Tell him your wedding bands are still in your jewelry box.
Tell him how you cried the day your tattoo was altered.
Tell him you’d put his name on your body again.
Tell him you might be crazy enough to run away with him again.
Tell him he makes you feel alive.
Tell him he makes you feel everything.
The words were all right there in my mind. But uttering them would’ve meant peeling back every layer of protection over my heart, an open wound.
I wanted to say them, but I didn’t.
I was afraid of bleeding to death.
Nick sighed, rubbing his face with his hands. “Maybe you were right.
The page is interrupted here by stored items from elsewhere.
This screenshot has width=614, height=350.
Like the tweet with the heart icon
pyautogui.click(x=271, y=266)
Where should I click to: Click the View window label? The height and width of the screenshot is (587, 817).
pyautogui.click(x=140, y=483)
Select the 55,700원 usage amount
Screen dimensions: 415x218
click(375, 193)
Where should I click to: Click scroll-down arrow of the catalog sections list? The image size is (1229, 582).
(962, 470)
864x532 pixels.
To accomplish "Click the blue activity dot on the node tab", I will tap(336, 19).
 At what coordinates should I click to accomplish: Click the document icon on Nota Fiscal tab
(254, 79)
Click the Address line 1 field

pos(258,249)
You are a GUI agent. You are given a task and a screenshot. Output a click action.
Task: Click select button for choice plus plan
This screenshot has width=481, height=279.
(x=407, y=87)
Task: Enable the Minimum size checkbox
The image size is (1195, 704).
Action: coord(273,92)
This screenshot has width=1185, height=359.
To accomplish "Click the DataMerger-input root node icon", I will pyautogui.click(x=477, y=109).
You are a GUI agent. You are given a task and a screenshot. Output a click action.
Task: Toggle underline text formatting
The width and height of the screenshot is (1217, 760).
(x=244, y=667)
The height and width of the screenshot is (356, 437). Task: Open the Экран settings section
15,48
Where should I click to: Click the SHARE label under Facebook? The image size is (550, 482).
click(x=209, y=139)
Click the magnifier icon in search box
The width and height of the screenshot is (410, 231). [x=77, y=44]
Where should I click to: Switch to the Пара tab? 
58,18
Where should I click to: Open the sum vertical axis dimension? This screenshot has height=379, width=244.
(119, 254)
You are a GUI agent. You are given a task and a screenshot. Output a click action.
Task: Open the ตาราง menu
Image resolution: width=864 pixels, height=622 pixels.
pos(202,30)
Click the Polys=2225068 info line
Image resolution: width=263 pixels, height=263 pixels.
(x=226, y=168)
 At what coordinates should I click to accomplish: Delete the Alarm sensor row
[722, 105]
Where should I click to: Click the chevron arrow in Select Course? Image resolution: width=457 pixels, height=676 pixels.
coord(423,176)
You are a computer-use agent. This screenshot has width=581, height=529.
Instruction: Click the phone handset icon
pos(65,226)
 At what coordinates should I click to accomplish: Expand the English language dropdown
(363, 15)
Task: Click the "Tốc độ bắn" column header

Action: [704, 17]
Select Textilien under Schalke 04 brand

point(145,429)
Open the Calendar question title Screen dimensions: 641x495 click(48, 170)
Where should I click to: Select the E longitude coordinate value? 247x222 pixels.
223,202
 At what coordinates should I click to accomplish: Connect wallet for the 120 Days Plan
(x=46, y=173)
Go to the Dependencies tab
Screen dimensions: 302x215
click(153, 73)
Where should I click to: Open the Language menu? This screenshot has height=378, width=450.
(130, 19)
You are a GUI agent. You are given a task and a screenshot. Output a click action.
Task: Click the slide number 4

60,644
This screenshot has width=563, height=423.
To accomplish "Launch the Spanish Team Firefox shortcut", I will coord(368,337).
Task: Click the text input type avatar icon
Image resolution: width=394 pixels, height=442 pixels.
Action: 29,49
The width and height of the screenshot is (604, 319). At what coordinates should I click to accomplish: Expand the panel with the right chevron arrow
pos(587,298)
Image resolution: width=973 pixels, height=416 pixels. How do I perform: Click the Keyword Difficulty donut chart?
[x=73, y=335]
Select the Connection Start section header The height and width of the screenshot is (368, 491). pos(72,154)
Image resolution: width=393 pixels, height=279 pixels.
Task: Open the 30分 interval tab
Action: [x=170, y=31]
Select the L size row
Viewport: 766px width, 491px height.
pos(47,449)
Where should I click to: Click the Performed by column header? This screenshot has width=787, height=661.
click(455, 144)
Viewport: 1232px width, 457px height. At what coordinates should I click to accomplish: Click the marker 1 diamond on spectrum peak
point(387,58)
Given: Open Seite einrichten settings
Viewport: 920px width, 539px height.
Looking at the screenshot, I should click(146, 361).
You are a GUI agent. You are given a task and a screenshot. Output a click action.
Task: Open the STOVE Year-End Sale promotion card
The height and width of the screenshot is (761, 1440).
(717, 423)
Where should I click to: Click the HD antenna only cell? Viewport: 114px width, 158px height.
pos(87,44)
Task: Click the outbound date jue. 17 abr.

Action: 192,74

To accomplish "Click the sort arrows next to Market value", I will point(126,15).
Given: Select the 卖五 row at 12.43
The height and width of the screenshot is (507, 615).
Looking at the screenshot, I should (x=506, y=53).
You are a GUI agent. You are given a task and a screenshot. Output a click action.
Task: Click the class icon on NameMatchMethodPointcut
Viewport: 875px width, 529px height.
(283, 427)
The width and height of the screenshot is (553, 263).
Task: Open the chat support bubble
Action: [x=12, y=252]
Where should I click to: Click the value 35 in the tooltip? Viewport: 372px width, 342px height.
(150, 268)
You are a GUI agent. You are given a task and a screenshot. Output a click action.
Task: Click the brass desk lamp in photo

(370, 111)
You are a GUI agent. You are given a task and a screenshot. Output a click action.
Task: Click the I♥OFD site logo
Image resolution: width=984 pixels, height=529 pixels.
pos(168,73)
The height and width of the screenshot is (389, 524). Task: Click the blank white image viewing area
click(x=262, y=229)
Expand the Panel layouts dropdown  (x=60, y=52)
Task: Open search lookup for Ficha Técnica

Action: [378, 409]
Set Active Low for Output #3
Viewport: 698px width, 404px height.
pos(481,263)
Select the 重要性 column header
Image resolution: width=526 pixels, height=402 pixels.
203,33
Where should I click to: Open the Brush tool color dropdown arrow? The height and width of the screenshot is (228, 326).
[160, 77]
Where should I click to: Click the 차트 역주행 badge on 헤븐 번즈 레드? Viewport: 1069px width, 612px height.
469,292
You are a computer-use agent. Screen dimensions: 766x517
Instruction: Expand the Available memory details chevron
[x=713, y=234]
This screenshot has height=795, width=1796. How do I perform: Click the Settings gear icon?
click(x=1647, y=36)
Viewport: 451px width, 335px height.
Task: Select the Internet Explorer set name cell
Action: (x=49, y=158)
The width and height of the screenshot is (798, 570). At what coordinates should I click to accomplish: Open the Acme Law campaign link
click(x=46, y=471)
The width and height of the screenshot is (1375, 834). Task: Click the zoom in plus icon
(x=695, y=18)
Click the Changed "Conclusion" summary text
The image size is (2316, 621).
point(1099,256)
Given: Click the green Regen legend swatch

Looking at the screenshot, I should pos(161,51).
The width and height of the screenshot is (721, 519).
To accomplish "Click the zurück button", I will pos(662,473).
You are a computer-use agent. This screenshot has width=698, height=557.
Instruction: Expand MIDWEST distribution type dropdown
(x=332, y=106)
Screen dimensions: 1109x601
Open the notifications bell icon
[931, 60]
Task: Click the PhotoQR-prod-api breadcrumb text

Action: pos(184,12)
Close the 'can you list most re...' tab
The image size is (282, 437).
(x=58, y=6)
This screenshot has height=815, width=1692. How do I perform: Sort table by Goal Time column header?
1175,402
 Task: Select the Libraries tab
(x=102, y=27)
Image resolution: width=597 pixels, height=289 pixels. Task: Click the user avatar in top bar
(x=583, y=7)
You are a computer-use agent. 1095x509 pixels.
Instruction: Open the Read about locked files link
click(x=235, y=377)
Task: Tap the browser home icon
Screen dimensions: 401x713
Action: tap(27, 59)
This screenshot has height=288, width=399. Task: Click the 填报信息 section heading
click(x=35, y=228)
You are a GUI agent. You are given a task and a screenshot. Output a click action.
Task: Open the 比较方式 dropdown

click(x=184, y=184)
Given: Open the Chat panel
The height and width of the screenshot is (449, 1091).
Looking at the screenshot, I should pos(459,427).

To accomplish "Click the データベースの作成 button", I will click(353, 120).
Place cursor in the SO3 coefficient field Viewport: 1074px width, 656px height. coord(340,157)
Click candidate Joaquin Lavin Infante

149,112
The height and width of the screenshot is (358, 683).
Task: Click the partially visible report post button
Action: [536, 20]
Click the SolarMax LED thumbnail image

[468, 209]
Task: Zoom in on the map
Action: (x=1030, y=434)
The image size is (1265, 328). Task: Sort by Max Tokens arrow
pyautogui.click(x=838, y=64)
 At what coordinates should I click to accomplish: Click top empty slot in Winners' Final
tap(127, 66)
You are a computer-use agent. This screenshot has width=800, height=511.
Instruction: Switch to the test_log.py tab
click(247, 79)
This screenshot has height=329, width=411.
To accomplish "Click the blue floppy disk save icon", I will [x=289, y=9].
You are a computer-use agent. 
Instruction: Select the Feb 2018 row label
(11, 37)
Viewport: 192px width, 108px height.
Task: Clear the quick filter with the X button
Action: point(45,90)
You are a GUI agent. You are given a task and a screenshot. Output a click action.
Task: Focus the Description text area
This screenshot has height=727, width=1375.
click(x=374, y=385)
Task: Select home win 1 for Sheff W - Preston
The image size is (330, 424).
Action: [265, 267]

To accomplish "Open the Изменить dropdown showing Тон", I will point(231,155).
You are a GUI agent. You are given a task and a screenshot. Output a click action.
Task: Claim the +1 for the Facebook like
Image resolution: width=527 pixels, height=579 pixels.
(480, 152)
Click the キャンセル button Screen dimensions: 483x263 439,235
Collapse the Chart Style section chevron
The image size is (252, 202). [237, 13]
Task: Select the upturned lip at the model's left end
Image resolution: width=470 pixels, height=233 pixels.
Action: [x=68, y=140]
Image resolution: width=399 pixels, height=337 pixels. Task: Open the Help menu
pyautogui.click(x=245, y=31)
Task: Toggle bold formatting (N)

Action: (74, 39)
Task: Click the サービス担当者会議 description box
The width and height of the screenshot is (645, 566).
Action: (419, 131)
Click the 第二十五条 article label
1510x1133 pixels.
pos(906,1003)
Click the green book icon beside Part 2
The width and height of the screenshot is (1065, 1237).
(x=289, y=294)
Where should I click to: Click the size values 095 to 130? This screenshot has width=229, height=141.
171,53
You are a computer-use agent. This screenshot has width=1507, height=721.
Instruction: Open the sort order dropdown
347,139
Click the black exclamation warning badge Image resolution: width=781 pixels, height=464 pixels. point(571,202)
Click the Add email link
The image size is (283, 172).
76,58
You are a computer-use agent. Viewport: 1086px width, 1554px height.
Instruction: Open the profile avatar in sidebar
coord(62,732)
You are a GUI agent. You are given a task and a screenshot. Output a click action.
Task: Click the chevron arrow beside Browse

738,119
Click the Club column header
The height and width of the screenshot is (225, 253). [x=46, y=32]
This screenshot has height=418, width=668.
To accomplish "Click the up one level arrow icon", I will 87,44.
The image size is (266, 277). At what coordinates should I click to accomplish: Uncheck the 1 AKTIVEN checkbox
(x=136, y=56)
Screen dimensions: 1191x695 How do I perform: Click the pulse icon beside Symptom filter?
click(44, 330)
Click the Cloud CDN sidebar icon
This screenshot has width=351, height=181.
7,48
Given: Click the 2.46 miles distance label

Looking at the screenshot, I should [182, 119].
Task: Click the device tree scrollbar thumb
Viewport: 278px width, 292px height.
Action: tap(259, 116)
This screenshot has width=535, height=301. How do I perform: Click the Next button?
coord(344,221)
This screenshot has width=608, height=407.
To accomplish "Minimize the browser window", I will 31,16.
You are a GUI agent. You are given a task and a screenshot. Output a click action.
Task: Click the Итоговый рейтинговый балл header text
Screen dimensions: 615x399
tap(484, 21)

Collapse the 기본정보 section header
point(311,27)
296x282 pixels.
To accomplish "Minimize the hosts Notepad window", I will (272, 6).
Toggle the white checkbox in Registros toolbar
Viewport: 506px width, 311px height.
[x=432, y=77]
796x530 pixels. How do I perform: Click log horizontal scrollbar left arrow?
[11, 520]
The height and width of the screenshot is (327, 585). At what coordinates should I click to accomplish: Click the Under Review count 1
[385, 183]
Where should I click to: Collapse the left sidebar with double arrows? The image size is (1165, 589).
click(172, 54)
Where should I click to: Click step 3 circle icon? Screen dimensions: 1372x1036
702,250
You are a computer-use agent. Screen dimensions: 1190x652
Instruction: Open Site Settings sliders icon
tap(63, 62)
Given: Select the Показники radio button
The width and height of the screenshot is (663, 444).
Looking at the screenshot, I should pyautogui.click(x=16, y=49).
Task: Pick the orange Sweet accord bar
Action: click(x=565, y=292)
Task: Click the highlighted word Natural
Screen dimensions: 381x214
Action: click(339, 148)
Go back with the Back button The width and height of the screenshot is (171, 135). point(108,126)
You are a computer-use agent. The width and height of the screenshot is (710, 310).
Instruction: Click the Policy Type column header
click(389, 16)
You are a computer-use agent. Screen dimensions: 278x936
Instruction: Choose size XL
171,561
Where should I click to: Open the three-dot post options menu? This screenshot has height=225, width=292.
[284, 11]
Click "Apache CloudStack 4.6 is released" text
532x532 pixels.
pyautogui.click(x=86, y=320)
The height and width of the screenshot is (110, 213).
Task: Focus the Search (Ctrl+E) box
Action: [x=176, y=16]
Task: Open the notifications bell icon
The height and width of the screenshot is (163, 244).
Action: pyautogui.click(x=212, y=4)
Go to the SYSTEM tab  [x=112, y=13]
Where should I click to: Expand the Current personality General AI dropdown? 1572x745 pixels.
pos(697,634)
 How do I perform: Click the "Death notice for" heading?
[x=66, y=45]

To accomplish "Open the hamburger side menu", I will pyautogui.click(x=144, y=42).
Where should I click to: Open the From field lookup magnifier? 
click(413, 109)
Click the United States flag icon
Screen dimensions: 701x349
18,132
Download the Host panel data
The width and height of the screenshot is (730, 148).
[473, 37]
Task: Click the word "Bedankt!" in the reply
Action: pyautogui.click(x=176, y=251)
This talking about the past stuff kind of sucks.”
I nodded. Swallowed the lump in my throat.
“Ready to go back?” Nick asked. “I should get dinner started.”
“Yes.” But the thought of running back made my limbs feel heavy in the water. Rehashing the past had exhausted me. I dragged myself to the ladder on the dock, and Nick motioned for me to climb up first.
“I wish I had a big warm towel to wrap you in,” he said as I emerged, my running clothes dripping. I was shivering, but it wasn’t because of the water.
“I’m OK.” Squeezing the water from my ponytail, I walked toward my shoes on the grass, my legs shaky and my footsteps squishy. “Guess I should have stopped to take my socks off too.” I looked down at them, wrinkling my nose.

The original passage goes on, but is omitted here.